REICHARD: Are Democrats correct in saying that election fraud claims were the impetus for these voting changes?

KEMP: Well, I wouldn't think it is. I mean, it's certainly not to me. It's not you know, we have plenty of precedent in the state of Georgia—and I've been through this myself even long before I was governor, doing housekeeping election bills after big elections. Normally, after presidential year, or whenever we got new voting equipment, we would go in and learn from the last election, fix any mechanical problems that we have. And I think if you look at how our legislature went about this, Speaker Ralston in the House set up a committee to start looking at these issues that Georgians faced, started talking to local elections officials. We took recommendations from the Association of County Commissioners of Georgia, because it’s their elections office that are actually running the elections on Election Day, and we took some ideas from them and also the legislators that were hearing from constituents. So, you know, you might have some that are doing things because of what they think may happen during the elections, but the final product, a bill that actually passed that I signed, addresses the mechanical issues that we saw in the last election.

REICHARD: Let me ask you about Major League Baseball’s decision to move the All-Star game from Atlanta to Denver this year. MLB got plenty of pushback for its foray into politics.
Have league officials budged at all in the wake of that pushback? Any indication that they might bring the All-Star game back to Atlanta in the near future?

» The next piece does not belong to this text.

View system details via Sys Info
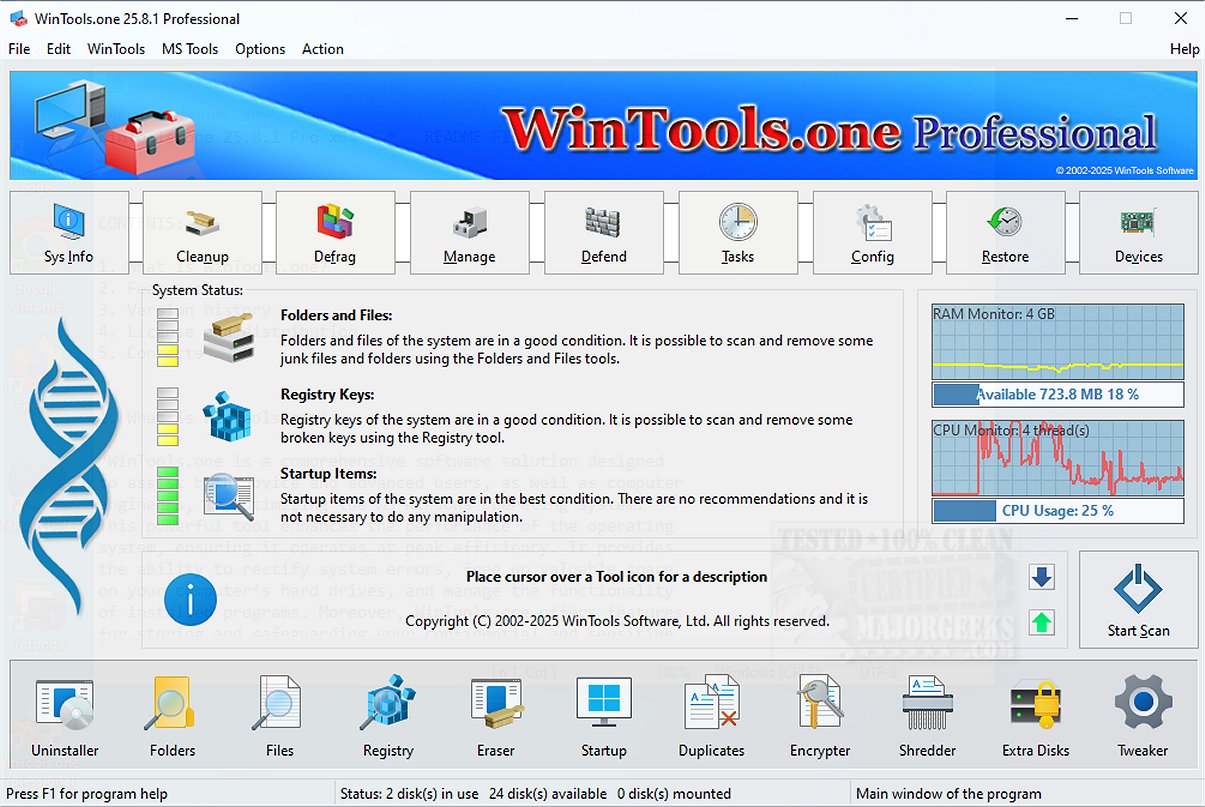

KEMP: Well, we’ll see what they decide to do in the future. Honestly, I'm not too worried about what all is after what they've done. I think a lot of people like myself are very frustrated with those actions. People are tired of the woke cancel culture. They're tired of people not standing up to these activists and the politicians like, quite honestly, Joe Biden, Vice President Harris, the U.S. Justice Department and other activists that are suing us and saying you're wrong, the truth is on our side, we're not going to waver. We're not going to bend and we're not going to do that in Georgia. And I think Major League Baseball made a terrible decision to politicize sports. I think you saw in their TV ratings for the All Star game, it was as low as anybody can remember in recent memory from what my understanding is. And I think their patrons are speaking with their wallet. But that being said, you know, it's a great sport, and it's just really disappointing that they did that and hopefully they learn from that lesson.

REICHARD: Georgia Gov. Brian Kemp has been our guest. Governor, thanks for joining us!

KEMP: Thank you. Have a great day.



WORLD Radio transcripts are created on a rush deadline. This text may not be in its final form and may be updated or revised in the future. Accuracy and availability may vary. The authoritative record of WORLD Radio programming is the audio record.